Required work: Quote all of the rows below verbatim, keeping every line unchanged.

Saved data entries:

--------------------

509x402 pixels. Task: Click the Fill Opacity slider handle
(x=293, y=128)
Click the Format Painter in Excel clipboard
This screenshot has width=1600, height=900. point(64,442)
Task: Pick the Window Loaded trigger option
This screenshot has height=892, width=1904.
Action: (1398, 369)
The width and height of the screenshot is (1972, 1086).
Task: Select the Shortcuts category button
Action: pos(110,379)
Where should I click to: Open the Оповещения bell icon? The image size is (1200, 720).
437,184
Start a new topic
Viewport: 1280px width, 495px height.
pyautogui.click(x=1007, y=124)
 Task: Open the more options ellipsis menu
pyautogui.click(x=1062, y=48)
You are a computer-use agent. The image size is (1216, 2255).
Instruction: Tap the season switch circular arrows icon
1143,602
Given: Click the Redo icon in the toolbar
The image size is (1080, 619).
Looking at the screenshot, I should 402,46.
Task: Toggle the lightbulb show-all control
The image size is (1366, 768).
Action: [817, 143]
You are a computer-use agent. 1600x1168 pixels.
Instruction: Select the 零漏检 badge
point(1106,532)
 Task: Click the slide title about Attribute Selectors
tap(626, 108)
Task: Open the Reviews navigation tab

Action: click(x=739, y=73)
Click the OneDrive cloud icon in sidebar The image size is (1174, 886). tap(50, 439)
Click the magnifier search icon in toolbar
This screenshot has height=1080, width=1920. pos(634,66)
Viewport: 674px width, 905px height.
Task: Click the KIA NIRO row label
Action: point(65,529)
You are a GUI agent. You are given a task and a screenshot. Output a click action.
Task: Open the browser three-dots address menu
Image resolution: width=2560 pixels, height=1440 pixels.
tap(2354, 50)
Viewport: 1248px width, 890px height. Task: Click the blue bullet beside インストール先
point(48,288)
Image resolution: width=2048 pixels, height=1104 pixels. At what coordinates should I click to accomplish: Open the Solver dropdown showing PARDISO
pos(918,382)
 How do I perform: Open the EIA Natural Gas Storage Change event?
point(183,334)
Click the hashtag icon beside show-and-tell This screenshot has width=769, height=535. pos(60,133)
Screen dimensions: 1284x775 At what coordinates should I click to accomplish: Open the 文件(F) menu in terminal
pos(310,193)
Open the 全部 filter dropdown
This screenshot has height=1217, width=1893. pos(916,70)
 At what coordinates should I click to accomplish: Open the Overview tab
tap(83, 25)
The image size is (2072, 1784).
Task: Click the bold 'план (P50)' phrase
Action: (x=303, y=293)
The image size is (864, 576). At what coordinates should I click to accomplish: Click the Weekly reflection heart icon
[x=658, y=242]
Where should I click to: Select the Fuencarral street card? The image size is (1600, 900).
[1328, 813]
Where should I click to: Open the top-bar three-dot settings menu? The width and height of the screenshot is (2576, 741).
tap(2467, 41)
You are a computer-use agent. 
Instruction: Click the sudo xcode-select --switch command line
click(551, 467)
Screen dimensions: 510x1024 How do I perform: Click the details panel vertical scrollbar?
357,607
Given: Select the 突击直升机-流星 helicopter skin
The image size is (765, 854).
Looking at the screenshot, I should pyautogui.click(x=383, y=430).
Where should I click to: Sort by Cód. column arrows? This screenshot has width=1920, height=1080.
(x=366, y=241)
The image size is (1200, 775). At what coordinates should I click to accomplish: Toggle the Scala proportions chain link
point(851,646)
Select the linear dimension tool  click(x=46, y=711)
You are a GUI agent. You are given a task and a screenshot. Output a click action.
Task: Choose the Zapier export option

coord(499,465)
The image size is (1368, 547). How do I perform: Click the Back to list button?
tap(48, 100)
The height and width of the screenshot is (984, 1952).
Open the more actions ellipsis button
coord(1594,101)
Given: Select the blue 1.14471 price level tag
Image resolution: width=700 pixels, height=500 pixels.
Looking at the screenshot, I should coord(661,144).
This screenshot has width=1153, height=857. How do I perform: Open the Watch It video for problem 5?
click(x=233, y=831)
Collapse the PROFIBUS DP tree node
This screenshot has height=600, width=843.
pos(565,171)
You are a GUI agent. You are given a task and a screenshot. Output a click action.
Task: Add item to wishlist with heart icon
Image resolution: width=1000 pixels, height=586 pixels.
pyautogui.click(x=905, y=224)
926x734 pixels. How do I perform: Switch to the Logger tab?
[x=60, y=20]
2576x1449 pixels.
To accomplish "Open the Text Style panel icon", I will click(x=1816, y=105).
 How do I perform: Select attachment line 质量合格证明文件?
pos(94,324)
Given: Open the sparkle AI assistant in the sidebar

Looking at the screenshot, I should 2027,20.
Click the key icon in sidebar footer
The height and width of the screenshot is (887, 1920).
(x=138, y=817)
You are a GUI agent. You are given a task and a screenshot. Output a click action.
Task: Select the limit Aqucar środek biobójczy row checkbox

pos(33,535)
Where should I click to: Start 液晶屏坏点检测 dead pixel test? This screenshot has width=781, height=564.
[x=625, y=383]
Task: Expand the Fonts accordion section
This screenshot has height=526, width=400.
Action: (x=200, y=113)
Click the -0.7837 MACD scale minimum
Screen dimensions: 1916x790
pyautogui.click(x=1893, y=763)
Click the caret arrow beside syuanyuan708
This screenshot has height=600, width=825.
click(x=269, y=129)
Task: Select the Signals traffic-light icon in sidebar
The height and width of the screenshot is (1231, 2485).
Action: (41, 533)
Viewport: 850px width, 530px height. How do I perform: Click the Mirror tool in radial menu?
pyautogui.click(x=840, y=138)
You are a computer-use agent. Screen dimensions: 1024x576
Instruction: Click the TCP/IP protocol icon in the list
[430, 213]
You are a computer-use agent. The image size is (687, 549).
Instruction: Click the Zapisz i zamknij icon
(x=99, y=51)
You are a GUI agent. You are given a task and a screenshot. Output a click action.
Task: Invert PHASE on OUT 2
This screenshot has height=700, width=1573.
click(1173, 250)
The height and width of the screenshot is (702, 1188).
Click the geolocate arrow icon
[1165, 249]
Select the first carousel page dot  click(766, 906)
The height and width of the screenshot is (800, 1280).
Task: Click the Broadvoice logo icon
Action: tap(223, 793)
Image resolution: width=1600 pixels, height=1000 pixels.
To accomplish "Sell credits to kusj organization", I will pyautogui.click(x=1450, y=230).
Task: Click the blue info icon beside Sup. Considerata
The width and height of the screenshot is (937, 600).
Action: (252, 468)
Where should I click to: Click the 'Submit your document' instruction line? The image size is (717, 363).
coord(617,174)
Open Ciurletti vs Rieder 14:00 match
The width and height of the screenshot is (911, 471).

--------------------

Finished exercise:
509x402 pixels. Task: Click the Fill Opacity slider handle
(x=293, y=128)
Click the Format Painter in Excel clipboard
This screenshot has width=1600, height=900. point(64,442)
Task: Pick the Window Loaded trigger option
This screenshot has height=892, width=1904.
Action: (1398, 369)
The width and height of the screenshot is (1972, 1086).
Task: Select the Shortcuts category button
Action: pos(110,379)
Where should I click to: Open the Оповещения bell icon? The image size is (1200, 720).
437,184
Start a new topic
Viewport: 1280px width, 495px height.
pyautogui.click(x=1007, y=124)
 Task: Open the more options ellipsis menu
pyautogui.click(x=1062, y=48)
You are a computer-use agent. The image size is (1216, 2255).
Instruction: Tap the season switch circular arrows icon
1143,602
Given: Click the Redo icon in the toolbar
The image size is (1080, 619).
Looking at the screenshot, I should 402,46.
Task: Toggle the lightbulb show-all control
The image size is (1366, 768).
Action: [817, 143]
You are a computer-use agent. 1600x1168 pixels.
Instruction: Select the 零漏检 badge
point(1106,532)
 Task: Click the slide title about Attribute Selectors
tap(626, 108)
Task: Open the Reviews navigation tab

Action: click(x=739, y=73)
Click the OneDrive cloud icon in sidebar The image size is (1174, 886). tap(50, 439)
Click the magnifier search icon in toolbar
This screenshot has height=1080, width=1920. pos(634,66)
Viewport: 674px width, 905px height.
Task: Click the KIA NIRO row label
Action: point(65,529)
You are a GUI agent. You are given a task and a screenshot. Output a click action.
Task: Open the browser three-dots address menu
Image resolution: width=2560 pixels, height=1440 pixels.
tap(2354, 50)
Viewport: 1248px width, 890px height. Task: Click the blue bullet beside インストール先
point(48,288)
Image resolution: width=2048 pixels, height=1104 pixels. At what coordinates should I click to accomplish: Open the Solver dropdown showing PARDISO
pos(918,382)
 How do I perform: Open the EIA Natural Gas Storage Change event?
point(183,334)
Click the hashtag icon beside show-and-tell This screenshot has width=769, height=535. pos(60,133)
Screen dimensions: 1284x775 At what coordinates should I click to accomplish: Open the 文件(F) menu in terminal
pos(310,193)
Open the 全部 filter dropdown
This screenshot has height=1217, width=1893. pos(916,70)
 At what coordinates should I click to accomplish: Open the Overview tab
tap(83, 25)
The image size is (2072, 1784).
Task: Click the bold 'план (P50)' phrase
Action: (x=303, y=293)
The image size is (864, 576). At what coordinates should I click to accomplish: Click the Weekly reflection heart icon
[x=658, y=242]
Where should I click to: Select the Fuencarral street card? The image size is (1600, 900).
[1328, 813]
Where should I click to: Open the top-bar three-dot settings menu? The width and height of the screenshot is (2576, 741).
tap(2467, 41)
You are a computer-use agent. 
Instruction: Click the sudo xcode-select --switch command line
click(551, 467)
Screen dimensions: 510x1024 How do I perform: Click the details panel vertical scrollbar?
357,607
Given: Select the 突击直升机-流星 helicopter skin
The image size is (765, 854).
Looking at the screenshot, I should pyautogui.click(x=383, y=430).
Where should I click to: Sort by Cód. column arrows? This screenshot has width=1920, height=1080.
(x=366, y=241)
The image size is (1200, 775). At what coordinates should I click to accomplish: Toggle the Scala proportions chain link
point(851,646)
Select the linear dimension tool  click(x=46, y=711)
You are a GUI agent. You are given a task and a screenshot. Output a click action.
Task: Choose the Zapier export option

coord(499,465)
The image size is (1368, 547). How do I perform: Click the Back to list button?
tap(48, 100)
The height and width of the screenshot is (984, 1952).
Open the more actions ellipsis button
coord(1594,101)
Given: Select the blue 1.14471 price level tag
Image resolution: width=700 pixels, height=500 pixels.
Looking at the screenshot, I should coord(661,144).
This screenshot has width=1153, height=857. How do I perform: Open the Watch It video for problem 5?
click(x=233, y=831)
Collapse the PROFIBUS DP tree node
This screenshot has height=600, width=843.
pos(565,171)
You are a GUI agent. You are given a task and a screenshot. Output a click action.
Task: Add item to wishlist with heart icon
Image resolution: width=1000 pixels, height=586 pixels.
pyautogui.click(x=905, y=224)
926x734 pixels. How do I perform: Switch to the Logger tab?
[x=60, y=20]
2576x1449 pixels.
To accomplish "Open the Text Style panel icon", I will click(x=1816, y=105).
 How do I perform: Select attachment line 质量合格证明文件?
pos(94,324)
Given: Open the sparkle AI assistant in the sidebar

Looking at the screenshot, I should 2027,20.
Click the key icon in sidebar footer
The height and width of the screenshot is (887, 1920).
(x=138, y=817)
You are a GUI agent. You are given a task and a screenshot. Output a click action.
Task: Select the limit Aqucar środek biobójczy row checkbox

pos(33,535)
Where should I click to: Start 液晶屏坏点检测 dead pixel test? This screenshot has width=781, height=564.
[x=625, y=383]
Task: Expand the Fonts accordion section
This screenshot has height=526, width=400.
Action: (x=200, y=113)
Click the -0.7837 MACD scale minimum
Screen dimensions: 1916x790
pyautogui.click(x=1893, y=763)
Click the caret arrow beside syuanyuan708
This screenshot has height=600, width=825.
click(x=269, y=129)
Task: Select the Signals traffic-light icon in sidebar
The height and width of the screenshot is (1231, 2485).
Action: (41, 533)
Viewport: 850px width, 530px height. How do I perform: Click the Mirror tool in radial menu?
pyautogui.click(x=840, y=138)
You are a computer-use agent. Screen dimensions: 1024x576
Instruction: Click the TCP/IP protocol icon in the list
[430, 213]
You are a computer-use agent. The image size is (687, 549).
Instruction: Click the Zapisz i zamknij icon
(x=99, y=51)
You are a GUI agent. You are given a task and a screenshot. Output a click action.
Task: Invert PHASE on OUT 2
This screenshot has height=700, width=1573.
click(1173, 250)
The height and width of the screenshot is (702, 1188).
Click the geolocate arrow icon
[1165, 249]
Select the first carousel page dot  click(766, 906)
The height and width of the screenshot is (800, 1280).
Task: Click the Broadvoice logo icon
Action: tap(223, 793)
Image resolution: width=1600 pixels, height=1000 pixels.
To accomplish "Sell credits to kusj organization", I will pyautogui.click(x=1450, y=230).
Task: Click the blue info icon beside Sup. Considerata
The width and height of the screenshot is (937, 600).
Action: (252, 468)
Where should I click to: Click the 'Submit your document' instruction line? The image size is (717, 363).
coord(617,174)
Open Ciurletti vs Rieder 14:00 match
The width and height of the screenshot is (911, 471).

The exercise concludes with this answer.